Convert the records below into a JSON list of strings with one string per line, skipping any blank lines.

+---+

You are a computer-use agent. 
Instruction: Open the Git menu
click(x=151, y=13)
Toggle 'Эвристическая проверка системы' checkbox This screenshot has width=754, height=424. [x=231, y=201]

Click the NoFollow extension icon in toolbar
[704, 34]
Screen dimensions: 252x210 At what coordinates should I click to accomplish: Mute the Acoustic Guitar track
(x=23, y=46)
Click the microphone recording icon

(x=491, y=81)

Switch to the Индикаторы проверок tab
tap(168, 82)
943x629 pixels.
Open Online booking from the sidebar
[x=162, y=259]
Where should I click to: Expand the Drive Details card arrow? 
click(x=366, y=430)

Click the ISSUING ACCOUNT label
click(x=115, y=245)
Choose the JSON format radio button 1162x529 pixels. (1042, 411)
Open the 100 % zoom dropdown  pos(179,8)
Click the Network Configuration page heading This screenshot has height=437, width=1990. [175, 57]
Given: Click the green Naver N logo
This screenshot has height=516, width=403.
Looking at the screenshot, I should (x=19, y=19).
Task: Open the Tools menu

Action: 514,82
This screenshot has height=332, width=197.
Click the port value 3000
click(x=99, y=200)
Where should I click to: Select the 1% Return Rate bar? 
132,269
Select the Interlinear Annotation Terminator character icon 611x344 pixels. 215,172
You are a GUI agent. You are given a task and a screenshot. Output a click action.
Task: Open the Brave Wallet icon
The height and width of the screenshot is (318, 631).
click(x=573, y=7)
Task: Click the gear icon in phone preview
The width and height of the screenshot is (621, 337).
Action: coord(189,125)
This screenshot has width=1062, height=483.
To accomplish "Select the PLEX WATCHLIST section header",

+---+

# EXERCISE OUTPUT
[
  "You are a computer-use agent. ",
  "Instruction: Open the Git menu",
  "click(x=151, y=13)",
  "Toggle 'Эвристическая проверка системы' checkbox This screenshot has width=754, height=424. [x=231, y=201]",
  "Click the NoFollow extension icon in toolbar",
  "[704, 34]",
  "Screen dimensions: 252x210 At what coordinates should I click to accomplish: Mute the Acoustic Guitar track",
  "(x=23, y=46)",
  "Click the microphone recording icon",
  "(x=491, y=81)",
  "Switch to the Индикаторы проверок tab",
  "tap(168, 82)",
  "943x629 pixels.",
  "Open Online booking from the sidebar",
  "[x=162, y=259]",
  "Where should I click to: Expand the Drive Details card arrow? ",
  "click(x=366, y=430)",
  "Click the ISSUING ACCOUNT label",
  "click(x=115, y=245)",
  "Choose the JSON format radio button 1162x529 pixels. (1042, 411)",
  "Open the 100 % zoom dropdown  pos(179,8)",
  "Click the Network Configuration page heading This screenshot has height=437, width=1990. [175, 57]",
  "Given: Click the green Naver N logo",
  "This screenshot has height=516, width=403.",
  "Looking at the screenshot, I should (x=19, y=19).",
  "Task: Open the Tools menu",
  "Action: 514,82",
  "This screenshot has height=332, width=197.",
  "Click the port value 3000",
  "click(x=99, y=200)",
  "Where should I click to: Select the 1% Return Rate bar? ",
  "132,269",
  "Select the Interlinear Annotation Terminator character icon 611x344 pixels. 215,172",
  "You are a GUI agent. You are given a task and a screenshot. Output a click action.",
  "Task: Open the Brave Wallet icon",
  "The height and width of the screenshot is (318, 631).",
  "click(x=573, y=7)",
  "Task: Click the gear icon in phone preview",
  "The width and height of the screenshot is (621, 337).",
  "Action: coord(189,125)",
  "This screenshot has width=1062, height=483.",
  "To accomplish \"Select the PLEX WATCHLIST section header\","
]